Using the records below, transcribe word for word the stretch from the line that contains "Given: Expand unit 423 details chevron" through the line that contains "Click help icon beside Radeon Chill", both end lines included, and nothing else.

------ RAW DATA ------

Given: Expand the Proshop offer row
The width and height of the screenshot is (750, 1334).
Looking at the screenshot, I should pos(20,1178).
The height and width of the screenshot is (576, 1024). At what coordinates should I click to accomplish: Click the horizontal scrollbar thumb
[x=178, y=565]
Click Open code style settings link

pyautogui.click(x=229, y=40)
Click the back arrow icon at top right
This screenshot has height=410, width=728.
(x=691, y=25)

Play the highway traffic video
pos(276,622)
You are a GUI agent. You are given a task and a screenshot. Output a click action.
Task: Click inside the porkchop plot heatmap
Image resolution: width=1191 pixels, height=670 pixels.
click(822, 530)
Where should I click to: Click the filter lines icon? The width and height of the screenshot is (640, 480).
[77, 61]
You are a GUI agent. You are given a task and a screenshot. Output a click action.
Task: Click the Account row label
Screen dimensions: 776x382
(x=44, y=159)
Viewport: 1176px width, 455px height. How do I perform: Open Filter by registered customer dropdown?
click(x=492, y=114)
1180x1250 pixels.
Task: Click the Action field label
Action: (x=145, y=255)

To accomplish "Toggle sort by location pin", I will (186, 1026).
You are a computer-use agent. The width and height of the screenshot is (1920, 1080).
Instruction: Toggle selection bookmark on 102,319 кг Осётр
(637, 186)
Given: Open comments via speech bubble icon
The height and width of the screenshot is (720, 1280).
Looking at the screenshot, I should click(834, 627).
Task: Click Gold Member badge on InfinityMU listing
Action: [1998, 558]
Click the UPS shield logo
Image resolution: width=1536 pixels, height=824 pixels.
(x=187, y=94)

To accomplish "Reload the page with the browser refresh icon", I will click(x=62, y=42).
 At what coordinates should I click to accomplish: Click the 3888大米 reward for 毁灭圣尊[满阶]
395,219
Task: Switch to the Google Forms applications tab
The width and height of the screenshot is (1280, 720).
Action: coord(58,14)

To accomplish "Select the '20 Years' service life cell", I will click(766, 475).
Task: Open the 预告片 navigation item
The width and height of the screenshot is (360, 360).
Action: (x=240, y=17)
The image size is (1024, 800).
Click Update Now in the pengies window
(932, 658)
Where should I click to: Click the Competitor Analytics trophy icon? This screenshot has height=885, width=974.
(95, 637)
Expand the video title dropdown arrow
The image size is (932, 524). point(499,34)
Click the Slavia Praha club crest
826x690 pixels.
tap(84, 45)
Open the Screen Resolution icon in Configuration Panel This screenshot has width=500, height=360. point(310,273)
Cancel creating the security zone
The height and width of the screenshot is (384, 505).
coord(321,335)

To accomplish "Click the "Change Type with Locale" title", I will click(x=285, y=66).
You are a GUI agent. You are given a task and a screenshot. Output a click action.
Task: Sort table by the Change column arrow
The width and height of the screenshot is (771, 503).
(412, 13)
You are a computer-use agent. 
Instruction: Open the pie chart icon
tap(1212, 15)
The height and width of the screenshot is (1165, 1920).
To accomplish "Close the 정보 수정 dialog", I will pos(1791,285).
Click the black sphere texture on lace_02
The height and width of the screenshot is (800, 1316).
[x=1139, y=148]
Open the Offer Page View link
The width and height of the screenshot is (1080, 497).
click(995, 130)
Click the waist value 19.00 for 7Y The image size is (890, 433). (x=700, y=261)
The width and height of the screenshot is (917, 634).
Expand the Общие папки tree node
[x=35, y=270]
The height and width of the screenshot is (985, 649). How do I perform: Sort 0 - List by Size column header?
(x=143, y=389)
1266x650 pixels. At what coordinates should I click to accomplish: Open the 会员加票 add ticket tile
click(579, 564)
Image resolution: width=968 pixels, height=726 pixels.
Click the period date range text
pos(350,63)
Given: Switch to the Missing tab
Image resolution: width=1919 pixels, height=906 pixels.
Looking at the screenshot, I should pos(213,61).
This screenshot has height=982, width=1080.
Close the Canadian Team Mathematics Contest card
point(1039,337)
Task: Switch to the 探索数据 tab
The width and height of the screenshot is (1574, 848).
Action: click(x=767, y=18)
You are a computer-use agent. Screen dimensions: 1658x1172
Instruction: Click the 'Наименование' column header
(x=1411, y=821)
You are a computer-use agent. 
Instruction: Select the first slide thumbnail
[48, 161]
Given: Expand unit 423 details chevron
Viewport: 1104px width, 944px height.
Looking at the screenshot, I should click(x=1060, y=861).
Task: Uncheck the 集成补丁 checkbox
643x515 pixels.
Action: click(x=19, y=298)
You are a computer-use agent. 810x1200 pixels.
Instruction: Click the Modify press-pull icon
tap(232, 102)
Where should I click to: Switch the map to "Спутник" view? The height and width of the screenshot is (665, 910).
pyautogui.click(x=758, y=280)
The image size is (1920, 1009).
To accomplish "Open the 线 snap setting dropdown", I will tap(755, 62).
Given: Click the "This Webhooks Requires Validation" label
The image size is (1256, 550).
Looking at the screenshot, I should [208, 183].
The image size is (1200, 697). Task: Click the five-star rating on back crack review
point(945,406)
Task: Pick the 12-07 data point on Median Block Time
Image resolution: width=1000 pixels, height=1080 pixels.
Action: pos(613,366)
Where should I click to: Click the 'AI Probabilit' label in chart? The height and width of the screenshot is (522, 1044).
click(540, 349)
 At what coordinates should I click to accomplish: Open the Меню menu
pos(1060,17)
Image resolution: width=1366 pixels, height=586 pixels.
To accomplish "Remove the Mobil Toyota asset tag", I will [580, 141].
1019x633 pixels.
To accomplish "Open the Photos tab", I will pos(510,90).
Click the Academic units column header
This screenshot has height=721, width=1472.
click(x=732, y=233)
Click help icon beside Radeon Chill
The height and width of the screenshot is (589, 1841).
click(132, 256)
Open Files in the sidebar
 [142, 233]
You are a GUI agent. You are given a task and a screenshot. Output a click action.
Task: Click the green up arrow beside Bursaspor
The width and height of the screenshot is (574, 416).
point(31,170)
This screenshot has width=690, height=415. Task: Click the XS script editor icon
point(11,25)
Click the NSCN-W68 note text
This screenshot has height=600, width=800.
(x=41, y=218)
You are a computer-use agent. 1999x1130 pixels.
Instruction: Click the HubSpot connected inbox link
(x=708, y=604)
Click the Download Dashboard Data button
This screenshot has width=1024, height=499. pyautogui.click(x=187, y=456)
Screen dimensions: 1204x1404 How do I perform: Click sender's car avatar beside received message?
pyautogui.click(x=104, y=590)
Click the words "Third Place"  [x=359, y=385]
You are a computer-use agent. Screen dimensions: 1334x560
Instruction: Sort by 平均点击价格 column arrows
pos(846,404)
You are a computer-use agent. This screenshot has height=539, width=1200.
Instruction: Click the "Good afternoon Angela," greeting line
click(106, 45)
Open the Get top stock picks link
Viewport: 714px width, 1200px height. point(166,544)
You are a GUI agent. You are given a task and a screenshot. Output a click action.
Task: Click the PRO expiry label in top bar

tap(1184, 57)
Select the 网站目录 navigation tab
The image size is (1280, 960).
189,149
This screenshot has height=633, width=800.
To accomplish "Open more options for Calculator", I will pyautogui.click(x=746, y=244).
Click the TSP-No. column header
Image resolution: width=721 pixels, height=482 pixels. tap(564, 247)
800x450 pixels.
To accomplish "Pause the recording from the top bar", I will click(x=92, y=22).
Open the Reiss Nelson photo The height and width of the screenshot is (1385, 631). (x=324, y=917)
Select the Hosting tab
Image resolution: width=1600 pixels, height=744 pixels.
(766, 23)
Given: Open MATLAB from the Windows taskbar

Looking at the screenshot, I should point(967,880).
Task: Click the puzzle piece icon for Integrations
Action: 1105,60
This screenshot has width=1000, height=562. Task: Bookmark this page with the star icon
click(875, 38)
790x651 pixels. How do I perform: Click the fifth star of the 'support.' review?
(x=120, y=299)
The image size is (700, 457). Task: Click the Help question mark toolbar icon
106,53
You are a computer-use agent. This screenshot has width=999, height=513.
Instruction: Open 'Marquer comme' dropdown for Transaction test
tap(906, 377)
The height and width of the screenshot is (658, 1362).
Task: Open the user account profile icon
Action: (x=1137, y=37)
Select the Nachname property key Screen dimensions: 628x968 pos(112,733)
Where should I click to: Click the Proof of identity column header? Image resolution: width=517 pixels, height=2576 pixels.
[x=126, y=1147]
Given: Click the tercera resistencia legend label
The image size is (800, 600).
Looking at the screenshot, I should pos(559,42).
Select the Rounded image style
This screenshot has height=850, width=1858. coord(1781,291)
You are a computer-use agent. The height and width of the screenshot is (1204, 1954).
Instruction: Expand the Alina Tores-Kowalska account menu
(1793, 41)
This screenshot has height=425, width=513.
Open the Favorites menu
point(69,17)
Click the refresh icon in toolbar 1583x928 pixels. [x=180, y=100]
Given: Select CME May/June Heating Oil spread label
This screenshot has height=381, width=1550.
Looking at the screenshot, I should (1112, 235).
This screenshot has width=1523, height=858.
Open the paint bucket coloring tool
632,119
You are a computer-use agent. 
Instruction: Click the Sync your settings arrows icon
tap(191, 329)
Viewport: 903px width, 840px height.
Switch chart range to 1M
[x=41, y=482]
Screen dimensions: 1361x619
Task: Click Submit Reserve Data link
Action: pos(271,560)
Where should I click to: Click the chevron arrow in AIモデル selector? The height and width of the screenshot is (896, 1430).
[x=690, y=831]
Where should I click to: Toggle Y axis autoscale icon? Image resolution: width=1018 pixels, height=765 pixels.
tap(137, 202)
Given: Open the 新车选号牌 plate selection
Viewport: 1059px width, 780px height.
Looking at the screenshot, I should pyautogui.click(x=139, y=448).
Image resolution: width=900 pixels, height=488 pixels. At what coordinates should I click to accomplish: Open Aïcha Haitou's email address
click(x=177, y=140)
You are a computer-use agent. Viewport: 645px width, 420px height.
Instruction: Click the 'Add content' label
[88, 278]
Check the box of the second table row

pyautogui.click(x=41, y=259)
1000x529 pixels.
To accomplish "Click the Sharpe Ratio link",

------

EXERCISE RESPONSE:
Given: Expand unit 423 details chevron
Viewport: 1104px width, 944px height.
Looking at the screenshot, I should click(x=1060, y=861).
Task: Uncheck the 集成补丁 checkbox
643x515 pixels.
Action: click(x=19, y=298)
You are a computer-use agent. 810x1200 pixels.
Instruction: Click the Modify press-pull icon
tap(232, 102)
Where should I click to: Switch the map to "Спутник" view? The height and width of the screenshot is (665, 910).
pyautogui.click(x=758, y=280)
The image size is (1920, 1009).
To accomplish "Open the 线 snap setting dropdown", I will tap(755, 62).
Given: Click the "This Webhooks Requires Validation" label
The image size is (1256, 550).
Looking at the screenshot, I should [208, 183].
The image size is (1200, 697). Task: Click the five-star rating on back crack review
point(945,406)
Task: Pick the 12-07 data point on Median Block Time
Image resolution: width=1000 pixels, height=1080 pixels.
Action: pos(613,366)
Where should I click to: Click the 'AI Probabilit' label in chart? The height and width of the screenshot is (522, 1044).
click(540, 349)
 At what coordinates should I click to accomplish: Open the Меню menu
pos(1060,17)
Image resolution: width=1366 pixels, height=586 pixels.
To accomplish "Remove the Mobil Toyota asset tag", I will [580, 141].
1019x633 pixels.
To accomplish "Open the Photos tab", I will pos(510,90).
Click the Academic units column header
This screenshot has height=721, width=1472.
click(x=732, y=233)
Click help icon beside Radeon Chill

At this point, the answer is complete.